Check which transport called the service method. All providers (REST, Socket.io and Primus) set the params.provider property which is what isProvider checks for.

  • Used as a predicate function with hooks.iff.
import hooks, { iff, isProvider } from 'feathers-hooks-common';

app.service('users').after({
  iff(isProvider('external'), hooks.remove( ... ))
});

Options

  • provider [required] - The transport that you want this hook to run for. Options are:
    • server - Run the hook if the server called the service method.
    • external - Run the hook if any transport other than the server called the service method.
    • socketio - Run the hook if the Socket.IO provider called the service method.
    • primus - If the Primus provider.
    • rest - If the REST provider.
  • providers [optional] - Other transports that you want this hook to run for.

Utilities for Writing Hooks

These utilities may be useful when you are writing your own hooks. You can import them from feathers-hooks-common/lib/utils.

checkContext

checkContext(hook: Hook, type: string|null, methods?: string[]|string, label: string): void

Restrict the hook to a hook type (before, after) and a set of hook methods (find, get, create, update, patch, remove).

const checkContext = require('feathers-hooks-common/lib/utils').checkContext;

function myHook(hook) {
  checkContext(hook, 'before', ['create', 'remove']);
  ...
}

app.service('users').after({
  create: [ myHook ] // throws
});

// checkContext(hook, 'before', ['update', 'patch'], 'hookName');
// checkContext(hook, null, ['update', 'patch']);
// checkContext(hook, 'before', null, 'hookName');
// checkContext(hook, 'before');

Options

  • hook [required] - The hook provided to the hook function.
  • type [optional] - The hook may be run in before or after. null allows the hook to be run in either.
  • methods [optional] - The hook may be run for these methods.
  • label [optional] - The label to identify the hook in error messages, e.g. its name.

getItems, replaceItems

`getItems(hook: Hook): Item[]|Item

replaceItems(hook: Hook, items: Item[]|Item): void

getItems gets the data items in a hook.
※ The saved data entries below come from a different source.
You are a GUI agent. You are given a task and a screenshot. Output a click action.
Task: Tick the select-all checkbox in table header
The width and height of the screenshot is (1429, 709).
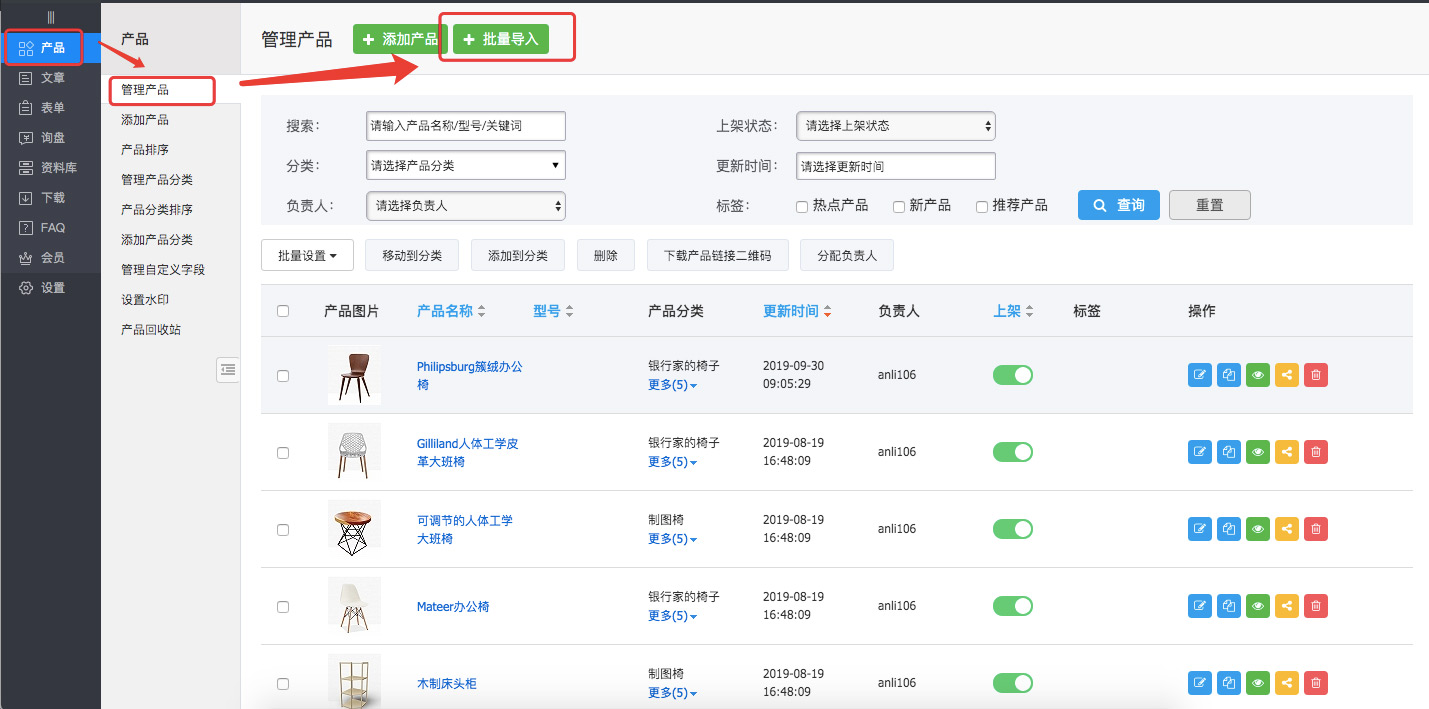283,311
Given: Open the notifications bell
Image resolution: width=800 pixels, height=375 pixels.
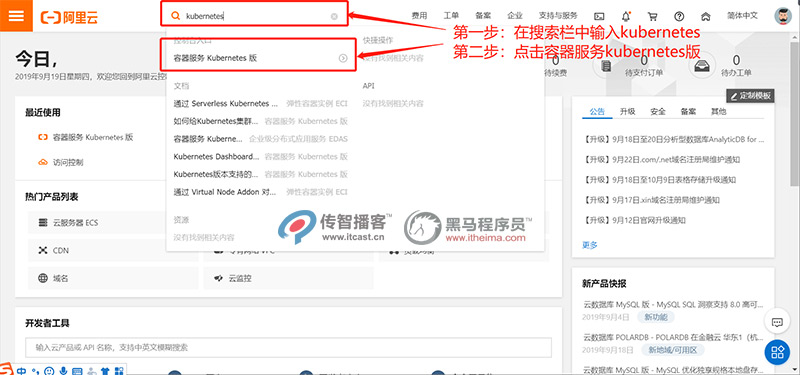Looking at the screenshot, I should [626, 16].
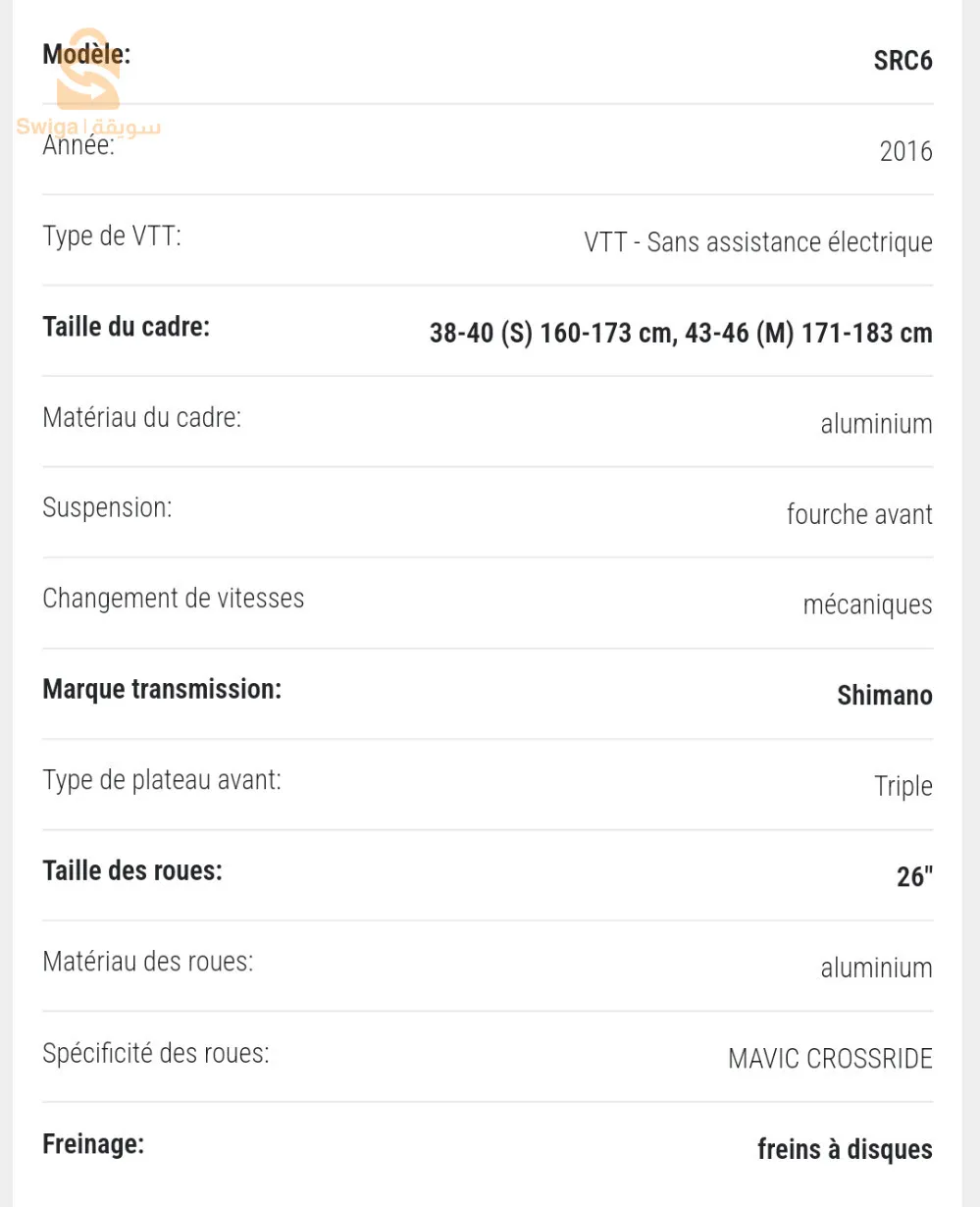Click the "Taille du cadre" label

126,327
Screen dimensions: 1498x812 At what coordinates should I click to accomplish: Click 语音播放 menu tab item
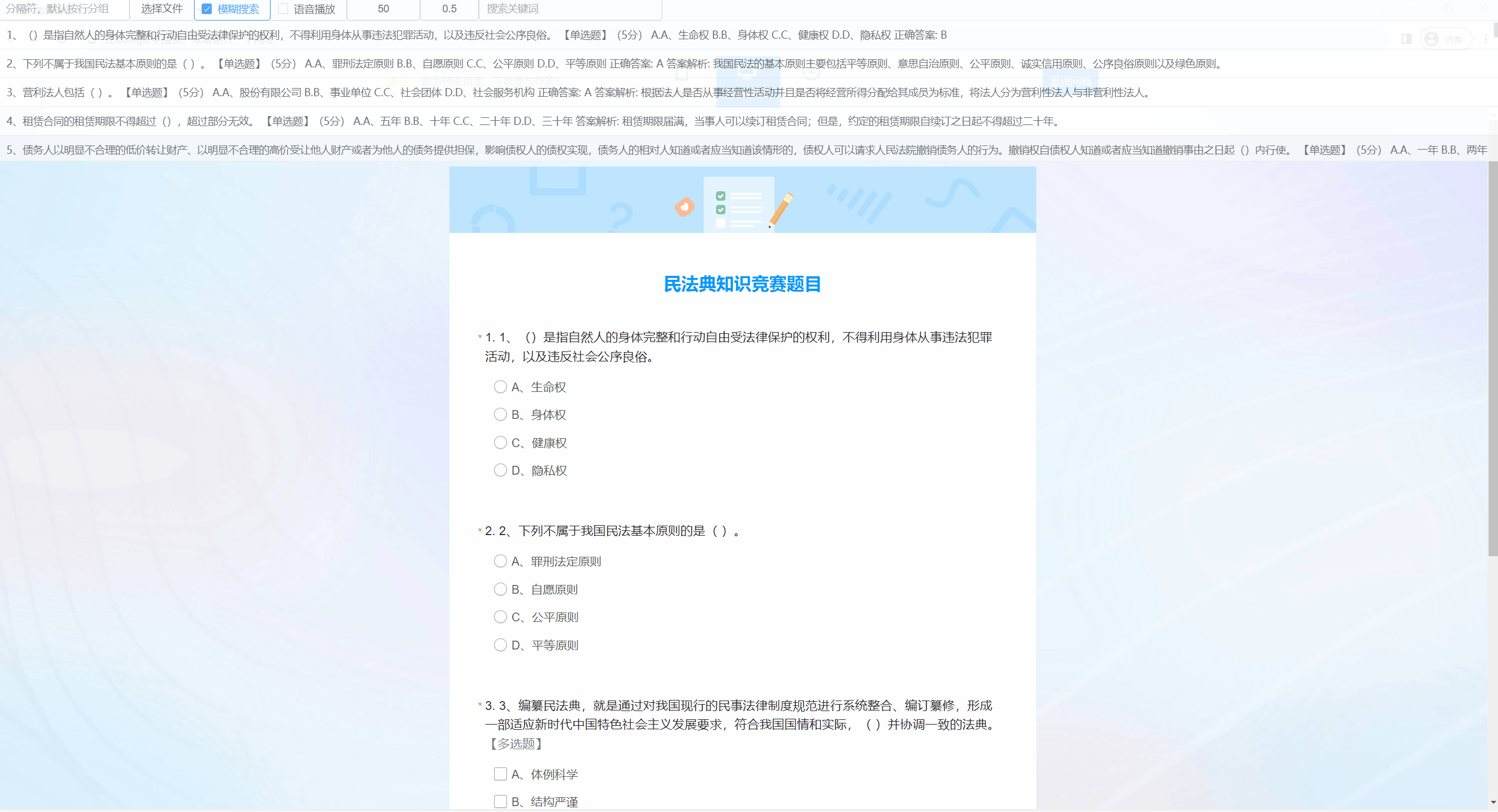[x=312, y=10]
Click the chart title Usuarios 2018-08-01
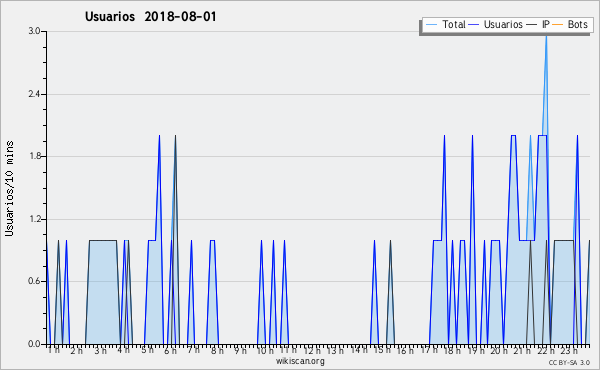600x370 pixels. click(151, 17)
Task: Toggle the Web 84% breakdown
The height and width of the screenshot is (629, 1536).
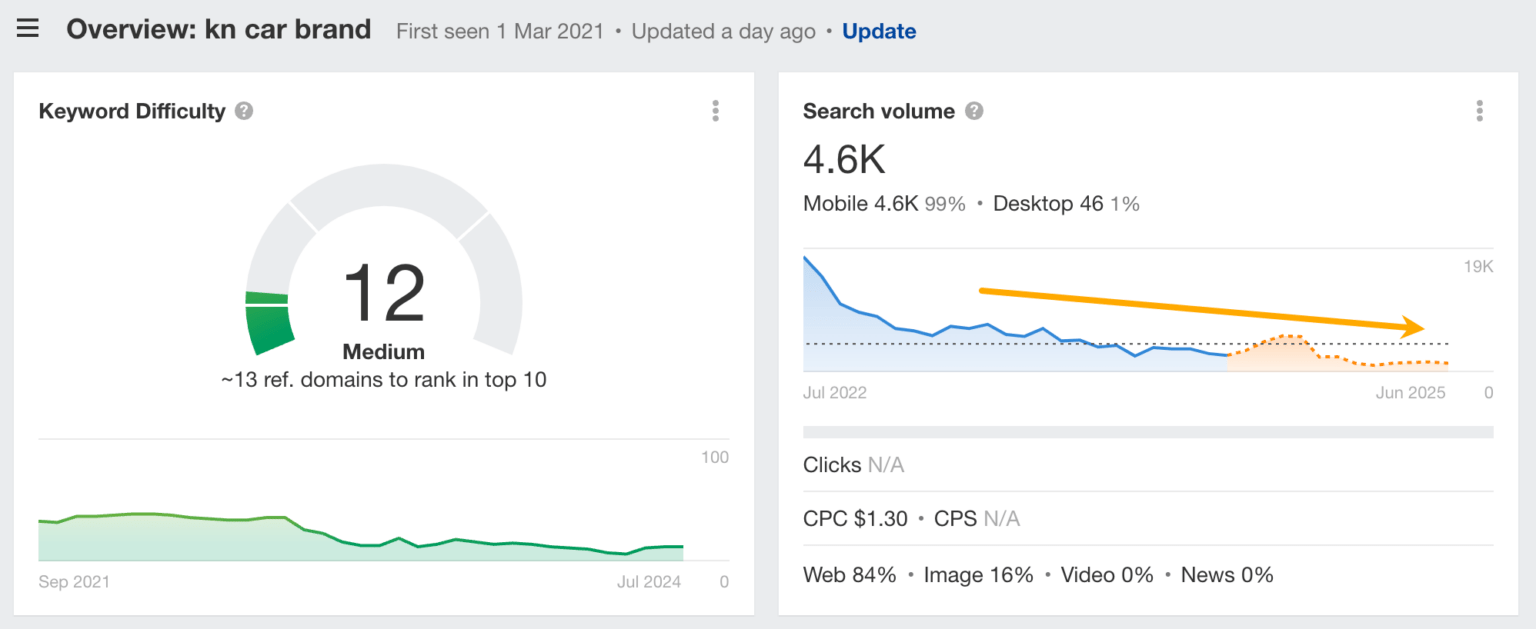Action: 849,575
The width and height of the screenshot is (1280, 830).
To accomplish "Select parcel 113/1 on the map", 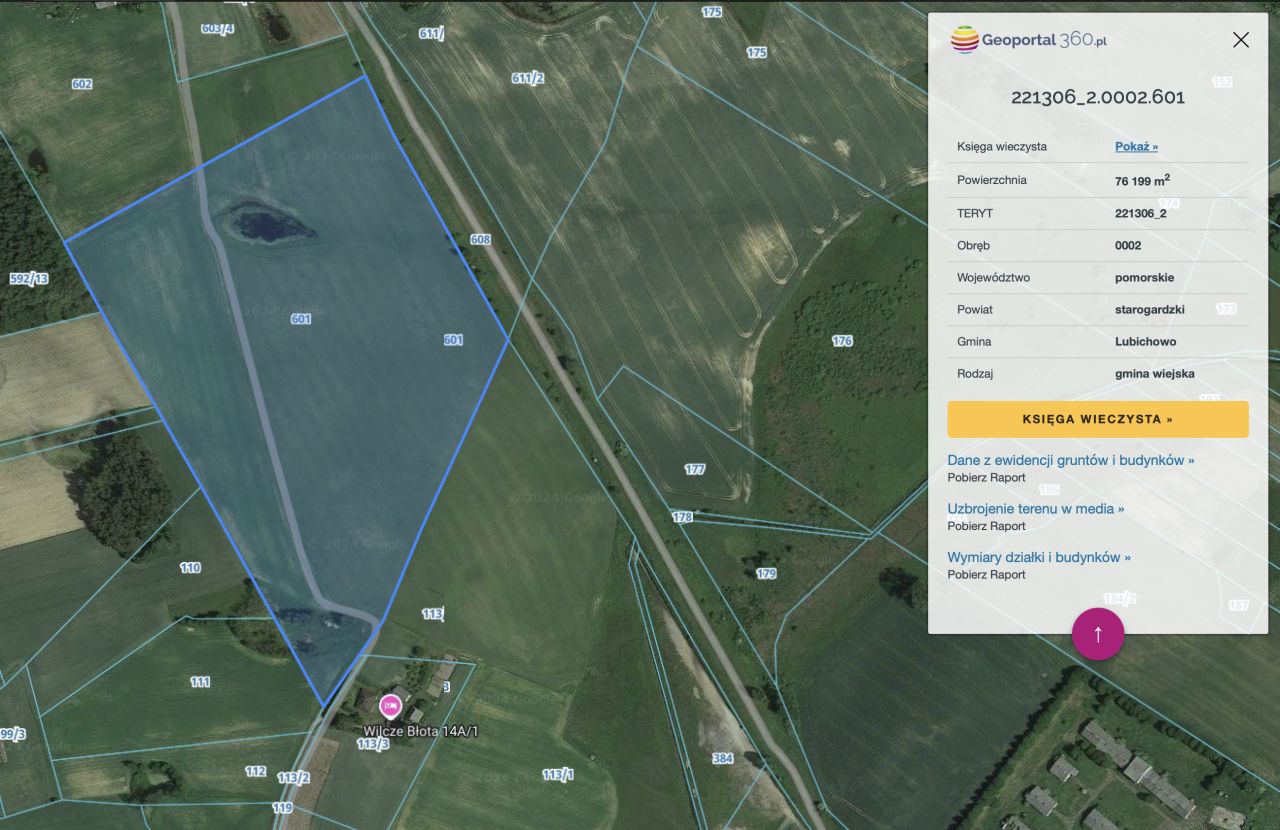I will coord(557,774).
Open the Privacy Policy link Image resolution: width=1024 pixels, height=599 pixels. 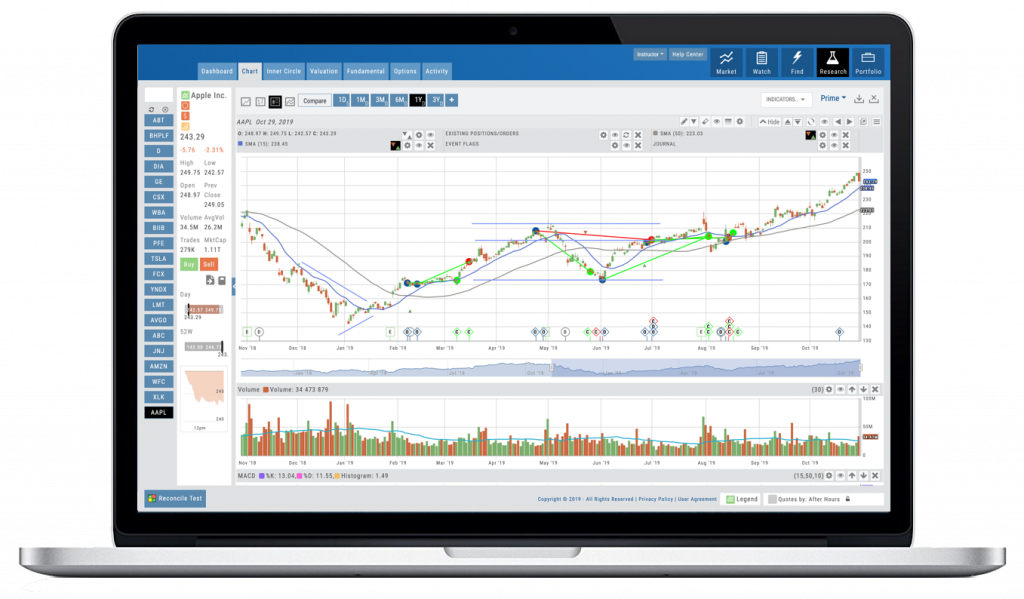pyautogui.click(x=655, y=499)
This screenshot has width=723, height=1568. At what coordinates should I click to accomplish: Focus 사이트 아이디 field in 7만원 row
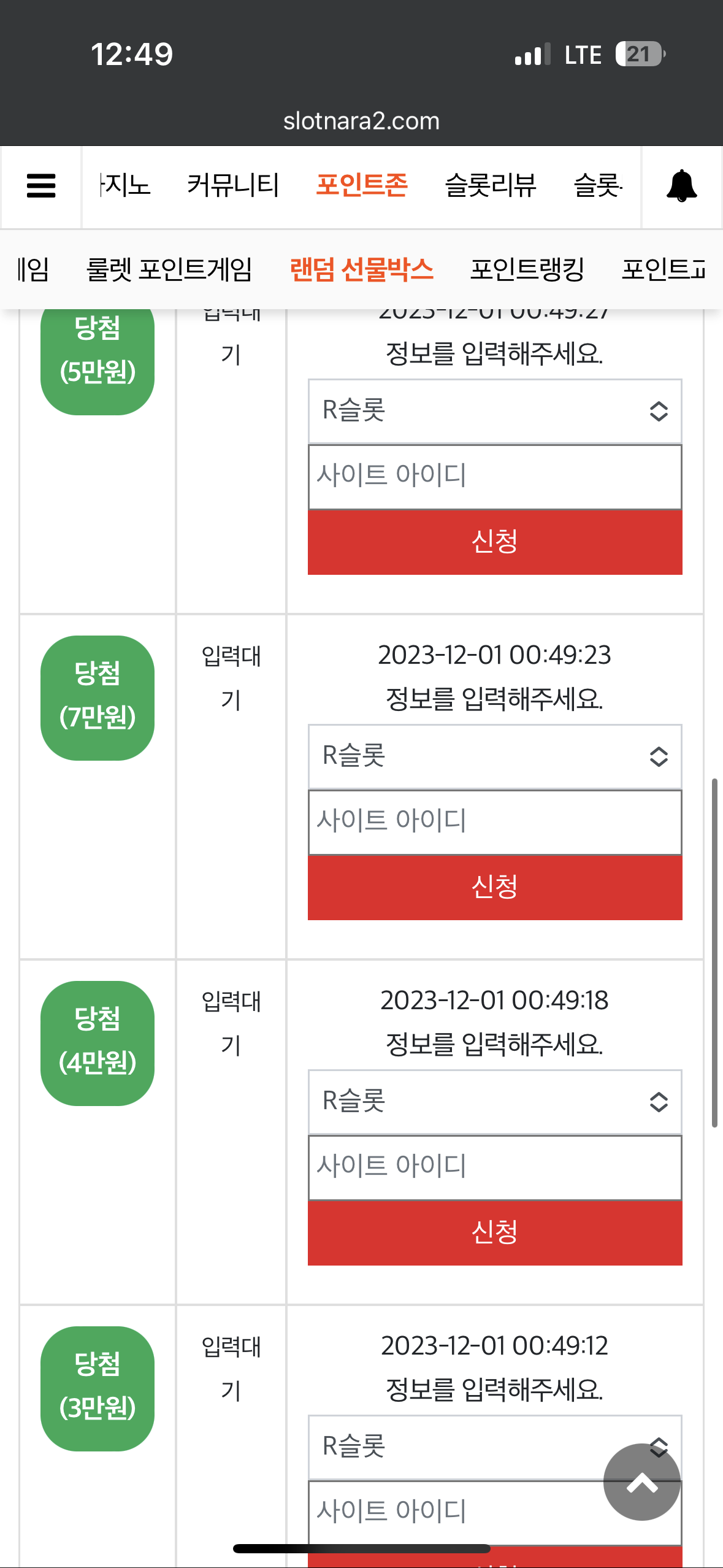(495, 822)
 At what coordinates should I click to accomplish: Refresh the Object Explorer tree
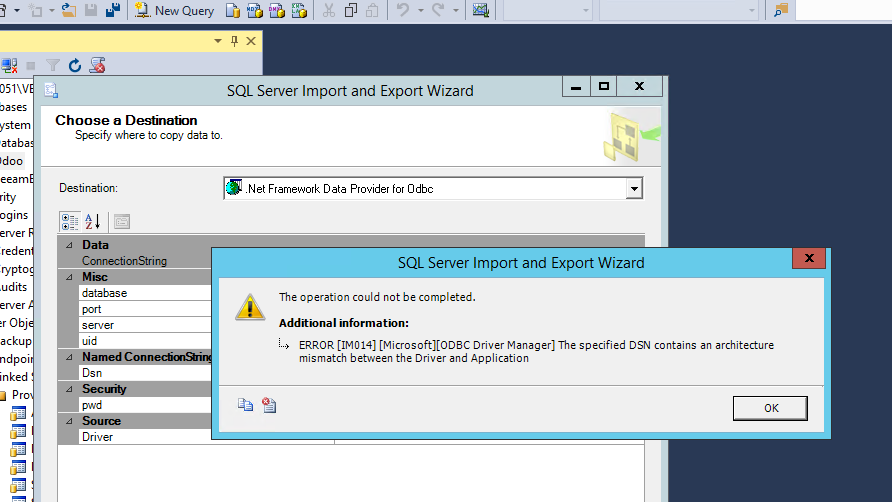(75, 66)
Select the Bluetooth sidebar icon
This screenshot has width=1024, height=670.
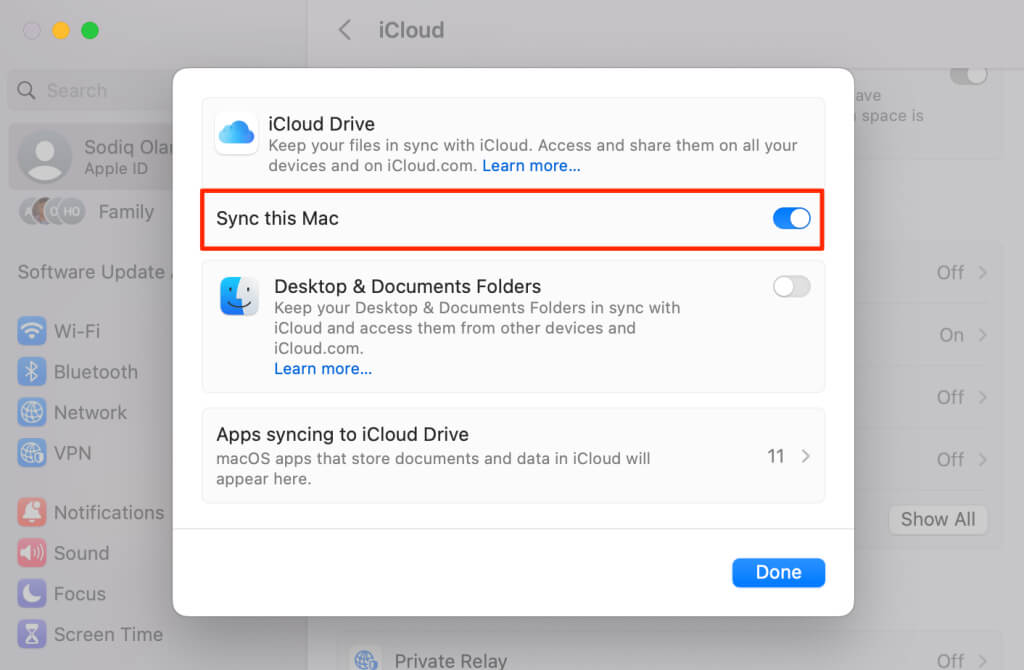click(32, 372)
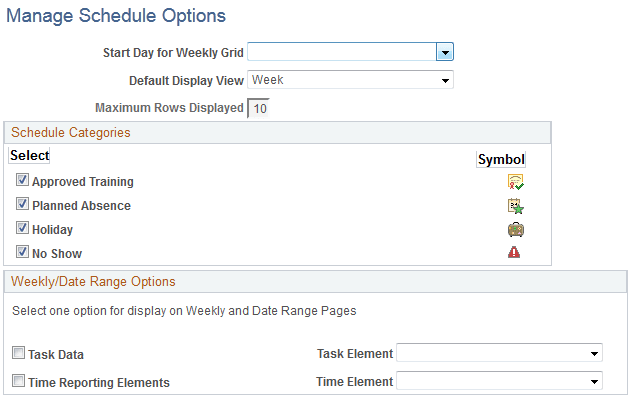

The items may be hook.data, hook.result or hook.result.data depending on where the hook is used, the method its used with and if pagination is used. undefined, an object or an array of objects may be returned.

replaceItems is the companion to getItems. It updates the data items in the hook.

  • Handles before and after hooks.
  • Handles paginated and non-paginated results from find.
import { getItems, replaceItems } from 'feathers-hooks-common/lib/utils';

const insertCode = (code) => (hook) {
    const items = getItems(hook);
    !Array.isArray(items) ? items.code = code : (items.forEach(item => { item.code = code; }));
    replaceItems(hook, items);
  }

app.service('messages').before = { 
  create: insertCode('a')
};

Options

  • hook [required] - The hook provided to the hook function.
  • items [required] - The updated item or array of items.

getByDot, setByDot

getByDot(obj: object, path: string): any

setByDot(obj: object, path: string, value: any, ifDelete: boolean): void

getItems gets a value from an object using dot notation, e.g. employee.address.city. It does not differentiate between non-existent paths and a value of undefined.

setByDot is the companion to getByDot. It sets a value in an object using dot notation.

  • Optionally deletes properties in object.
import { getByDot, setByDot } from 'feathers-hooks-common/lib/utils';

const setHomeCity = () => (hook) => {
  const city = getByDot(hook.data, 'person.address.city');
  setByDot(hook, 'data.person.home.city', city);
}

app.service('directories').before = {
  create: setHomeCity()
};

Options

  • obj [required] - The object we get data from or set data in.
  • path [required] - The path to the data, e.g. person.address.city. Array notion is not supported, e.g. order.lineItems[1].quantity.
  • value [required] - The value to set the data to.
  • ifDelete [optional. default: false] - Delete the property at the end of the path if value is undefined. Note that new empty inner objects will still be created, e.g. setByDot({}, 'a.b.c', undefined, true) will result in {a: b: {} }.